The hacienda was redolent with the fragrance of fresh cut pine and the enticing smells of cinnamon and nutmeg and orange. Near the fireplace in the Great Room, a crèche stood in the shadow of the large decorated tree, its small crib empty awaiting the arrival of the Holy Infant. Earlier that day, the sound of voices singing carols in lilting Spanish had drifted from the kitchen where the women had been hard at work putting the final touches on the upcoming feast.
Upstairs, all was quiet, the fire in the hearth fading. He knew he should stoke it before he lost what meager light it did offer but he continued to sit in his chair, his long frame bent forward at the waist, his eyes focused on the cradle and the baby asleep in a cocoon of blankets.
He had made the cradle himself; had chosen the wood, shaped and sanded each piece until they were smooth. On a whim, he had carved the two tiny horses that pranced among the leaves and curling tendrils that graced the headboard. When he had finished it, he had squirreled it away in the old guardhouse, too afraid of tempting fate to bring it into the hacienda. Each day he would find a few minutes to visit it, running his hands over the polished wood before giving it a gentle nudge to set it rocking. Here, in private, he would allow himself to dream and plan, buoyed by his love for his unborn child.

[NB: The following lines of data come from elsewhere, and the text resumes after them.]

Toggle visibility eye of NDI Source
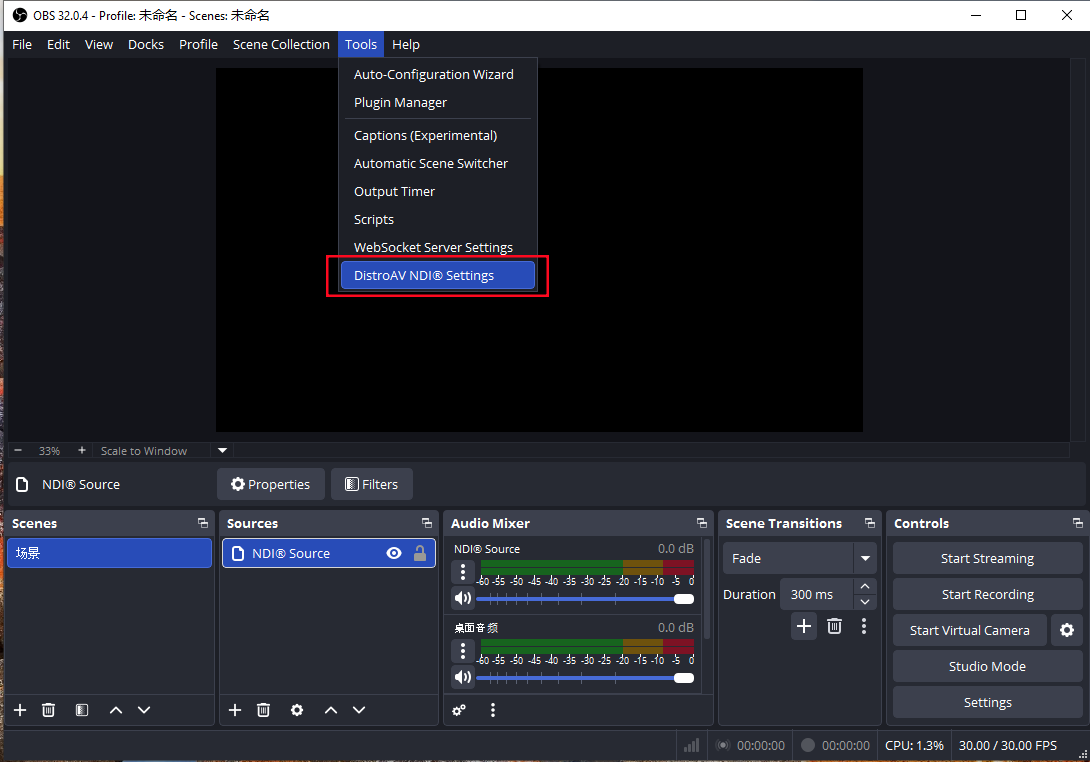The width and height of the screenshot is (1090, 762). point(394,553)
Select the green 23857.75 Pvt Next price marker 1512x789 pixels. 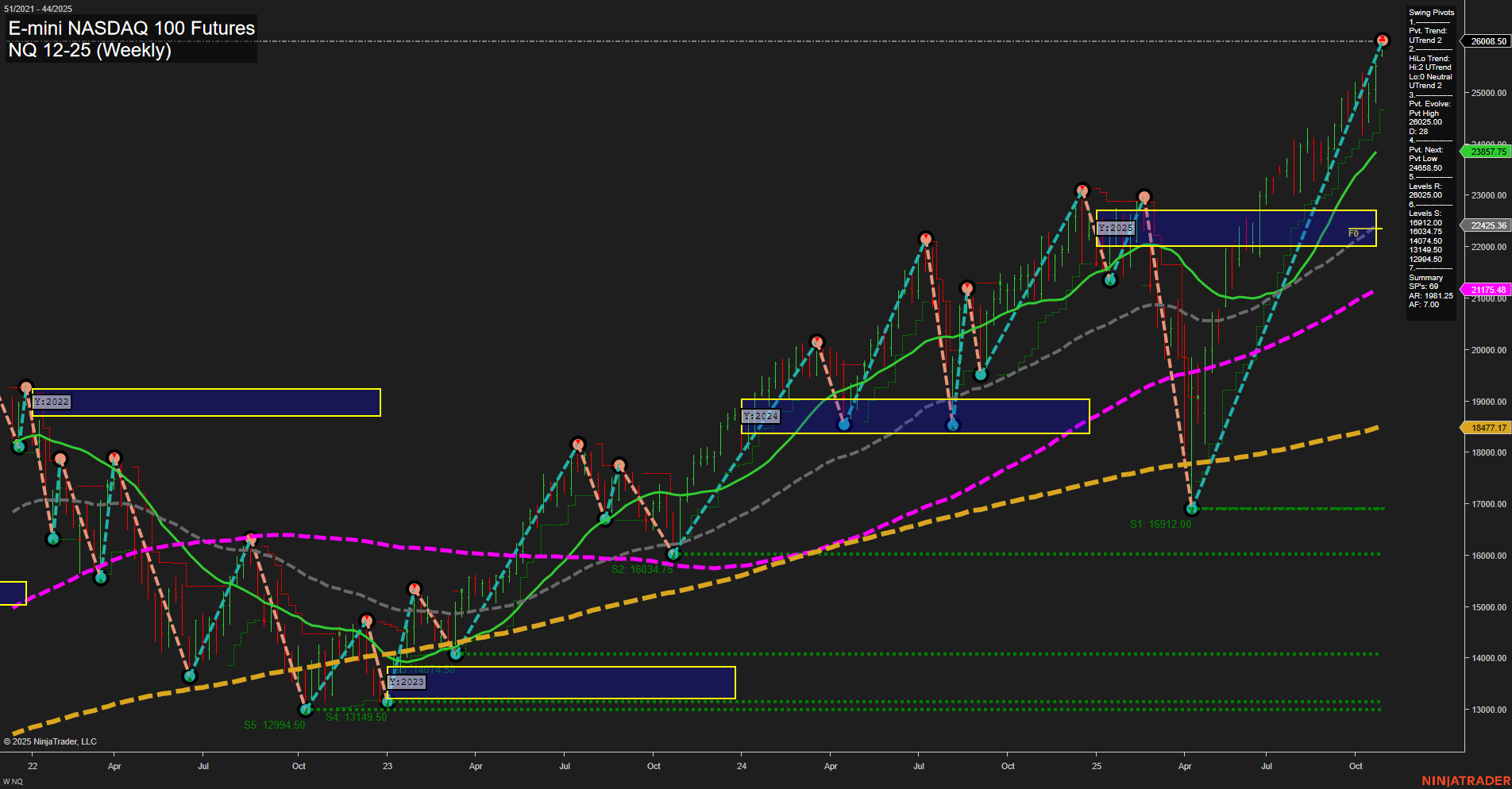pos(1488,151)
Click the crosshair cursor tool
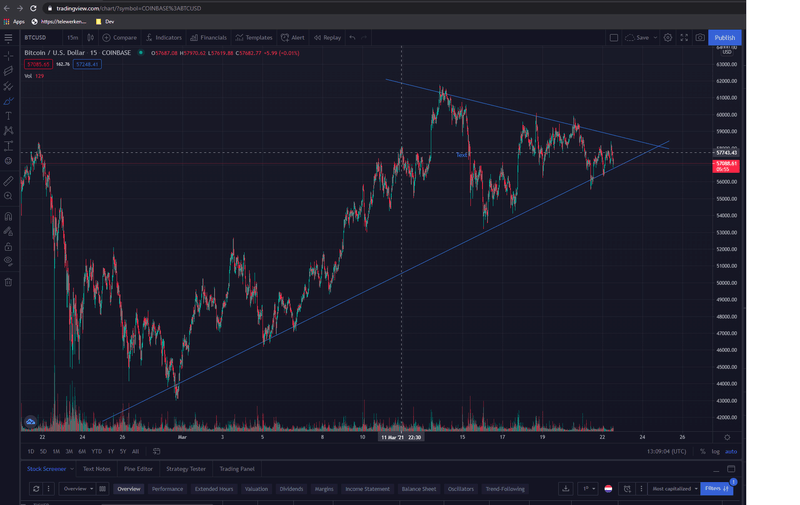The image size is (800, 505). [8, 55]
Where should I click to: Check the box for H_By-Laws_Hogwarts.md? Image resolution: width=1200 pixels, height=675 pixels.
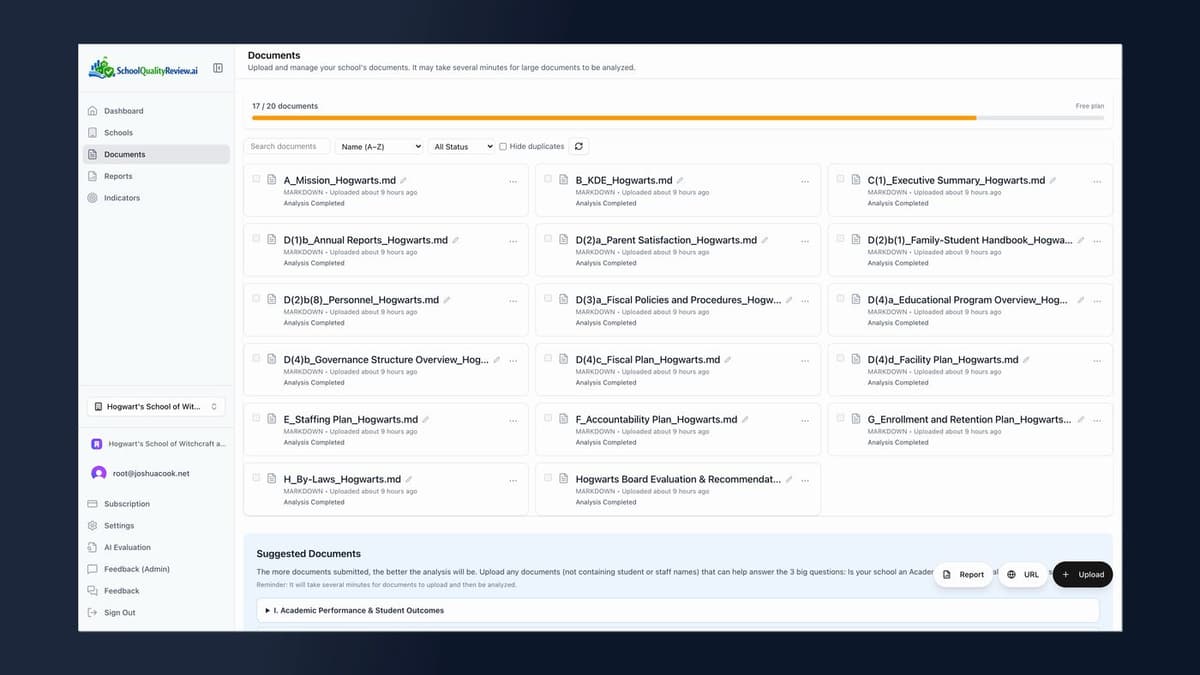click(x=256, y=478)
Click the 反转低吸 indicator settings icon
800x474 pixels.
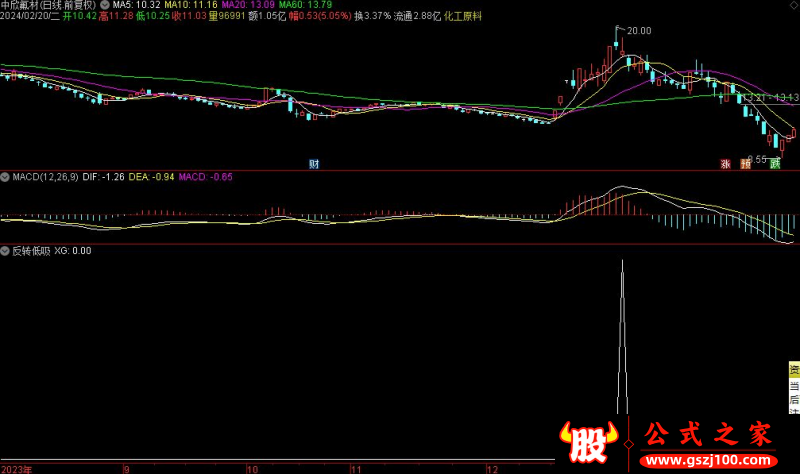tap(6, 250)
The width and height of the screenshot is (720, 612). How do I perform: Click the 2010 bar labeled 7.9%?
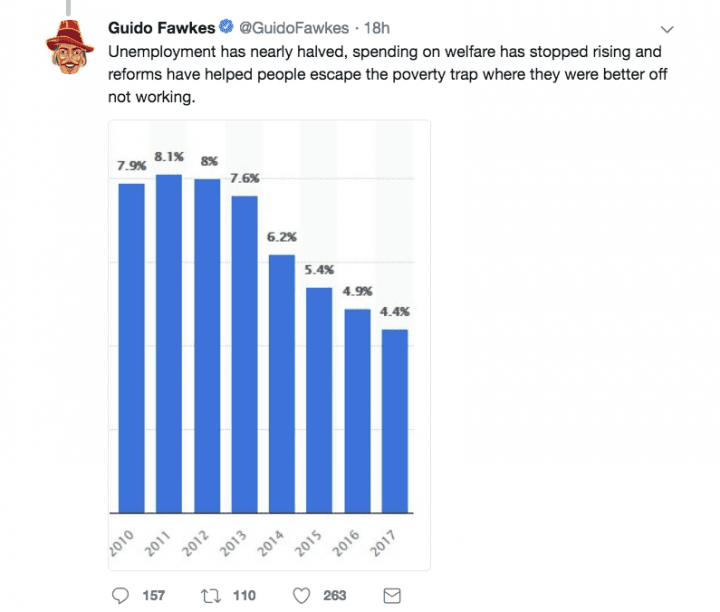coord(131,348)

But there were times when the visit would be abruptly cut short. The emotional wounds he carried were old but only partially healed. Fleeing the guardhouse, he would throw himself into whatever job was at hand oftentimes going from task to task until the memories finally receded.
The cradle he had secreted away was not his first. Instead of vines and frolicking horses, its headboard had towering mountains crowned by a rising sun. It had been the sight that had greeted him that first morning outside his new home; the sun just cresting the peaks of the mountains, its rays fanning boldly across the sky. In awe, he had watched as the light had cascaded down the mountainsides, dispelling the velvet darkness to reveal the land—his land. He had sought to capture in wood what had been the defining moment of his life, the fulfillment of the dream that had sent him across an ocean and a continent in search of it.
When finished, that cradle had sat in pride of place, ready to receive the son or daughter; the first of many, God willing.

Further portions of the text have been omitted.